DATA IN THIS EXERCISE -
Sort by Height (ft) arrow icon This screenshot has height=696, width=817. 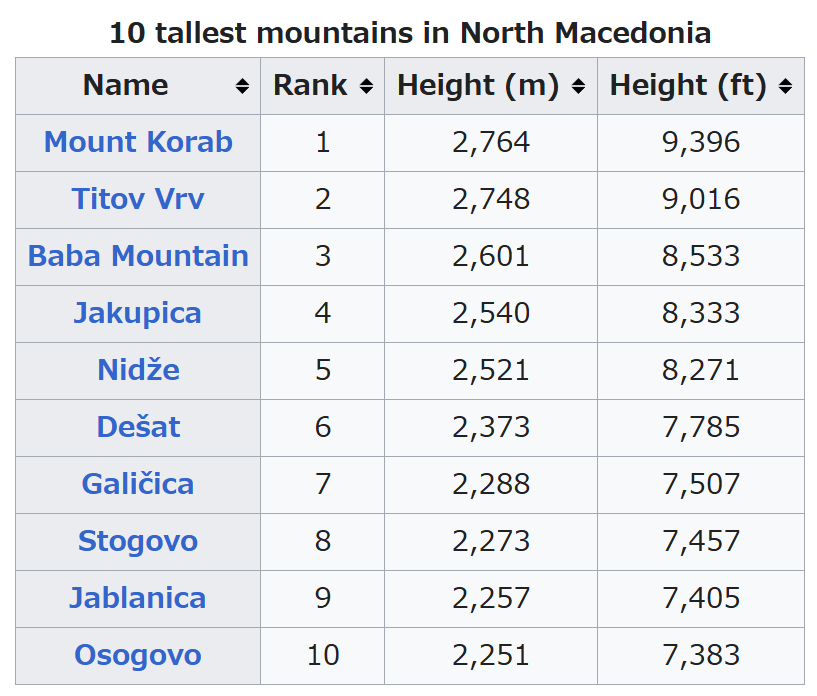click(785, 87)
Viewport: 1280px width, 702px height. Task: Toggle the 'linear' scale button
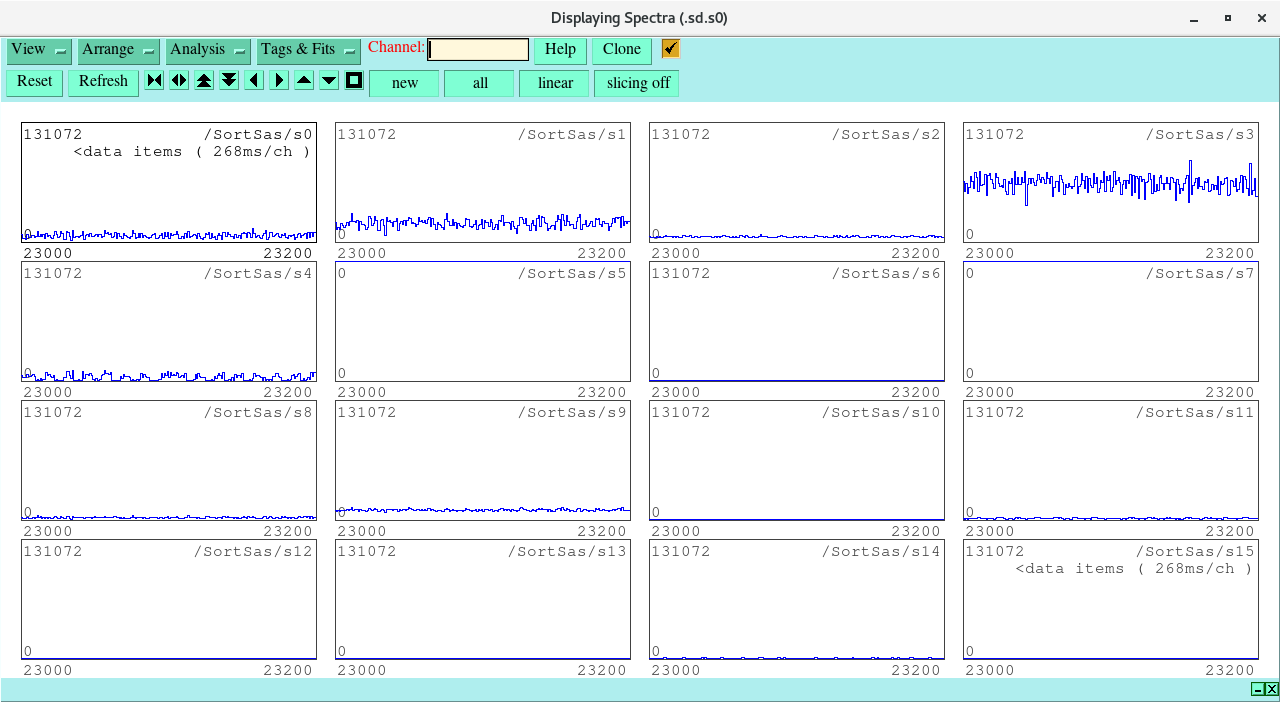(554, 83)
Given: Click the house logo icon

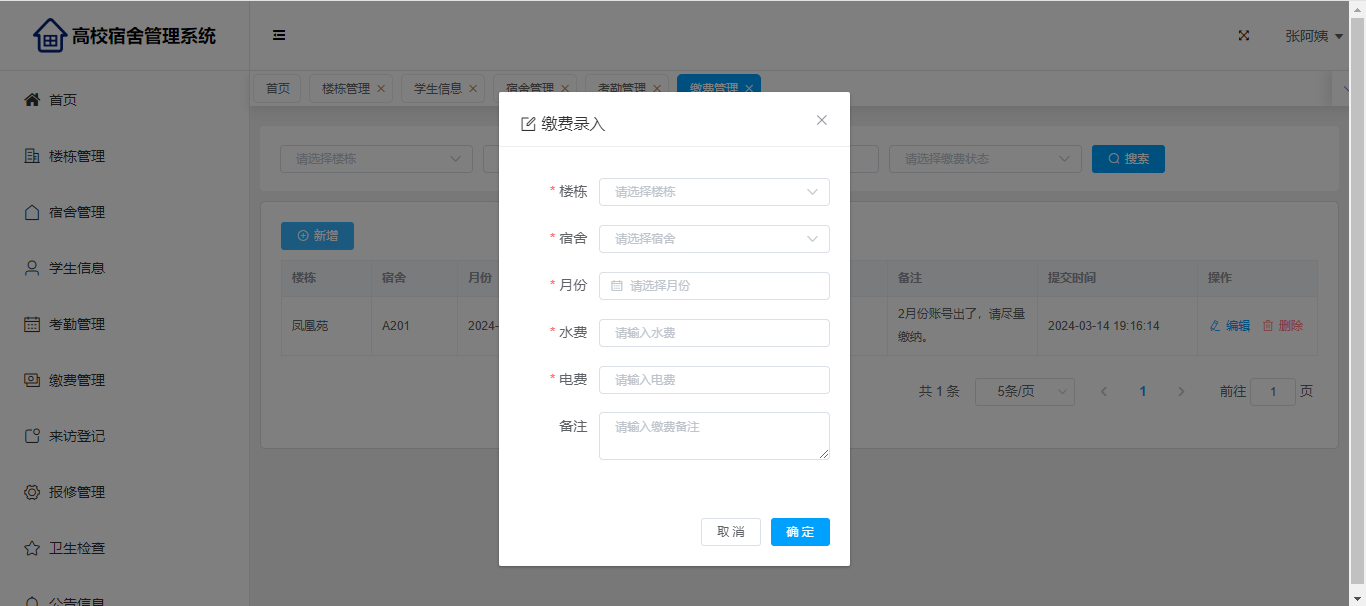Looking at the screenshot, I should [x=49, y=36].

AIM OF THE TASK - Please return only the lines running from the line with "Viewport: 1280px width, 702px" to the final line of the data, both included, exactly and without any pictures.

EXERCISE RESULT -
Viewport: 1280px width, 702px height. Task: Toggle the 'linear' scale button
(554, 83)
Given: Click the house logo icon

Looking at the screenshot, I should [x=49, y=36].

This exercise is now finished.